Both being exceedingly qualified to do their jobs, which includes Javadifar having the additional rarity of being one of only a few strength and conditioning coaches in the NFL who has a doctoral degree in physical therapy, they must balance being the trailblazers they are with all that comes with it -- which is to say every light has an accompanying shadow. For Locust and Javadifar, one such shadow lies in how -- from their standpoint -- it feels as if the world believes they appeared out of thin air when that's not the case.
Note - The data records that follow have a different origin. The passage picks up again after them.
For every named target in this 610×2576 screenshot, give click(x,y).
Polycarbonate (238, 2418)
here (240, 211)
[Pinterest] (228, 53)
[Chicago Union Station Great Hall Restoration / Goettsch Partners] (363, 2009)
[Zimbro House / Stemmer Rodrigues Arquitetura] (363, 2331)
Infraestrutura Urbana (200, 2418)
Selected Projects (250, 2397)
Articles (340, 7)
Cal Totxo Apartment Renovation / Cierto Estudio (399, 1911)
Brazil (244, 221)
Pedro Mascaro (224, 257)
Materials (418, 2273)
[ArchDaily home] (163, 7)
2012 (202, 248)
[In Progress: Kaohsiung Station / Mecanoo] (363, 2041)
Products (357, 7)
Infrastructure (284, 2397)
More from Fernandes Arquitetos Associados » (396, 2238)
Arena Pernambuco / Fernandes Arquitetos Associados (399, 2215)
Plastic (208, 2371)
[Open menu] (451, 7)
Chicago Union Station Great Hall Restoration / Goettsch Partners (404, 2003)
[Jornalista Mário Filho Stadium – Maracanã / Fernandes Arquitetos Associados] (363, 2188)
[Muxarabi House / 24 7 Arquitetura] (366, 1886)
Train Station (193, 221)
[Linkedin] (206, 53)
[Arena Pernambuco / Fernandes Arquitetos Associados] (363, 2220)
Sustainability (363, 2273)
There are stories like theirs budding as we speak, but, considered to be a part of the first wave through the NFL door, they understand what all comes with it. That said, Locust makes it clear there are more women on the way, and they'd probably be here already if not for the impact of COVID-19 in 2020. Just last year, offensive assistant Katie Sowers broke gender barriers by becoming the first female coach to make it to the Super Bowl with the San Francisco 49ers -- hopefully the trend only continues.

And while Sowers saw her team fall just short against the Chiefs one year ago, Locust and Javadifar were on the winning side the Patrick Mahomes equation.

"You have to understand there's a blessing and a curse with media coverage in regards to women coaches," Locust said. "Because what it looks like sometimes is that we've just sprung up out of nowhere, whereas there are hundreds of women that are at various levels of football whether high school, college, semi-pro and they've been kind of out there doing it on their own and earning those positions on their own without any help from anyone else. 

" ... I feel if Covid hadn't hit you'd have seen so many more women in the league this year, whether internships or straight hires. I think that it's just shining a light now back on the women that are already out there."

Time will tell who'll join them in the NFL ranks for the 2021 season and beyond but, as for now, it was the Bucs making history in all the right ways on Sunday. When factoring this in with the depth of African-American roots also present on Bruce Arians' staff -- Tampa Bay has set a bar most other teams have been seemingly allergic to for a long time now.

And it helped them hoist their first Lombardi trophy in nearly 20 years.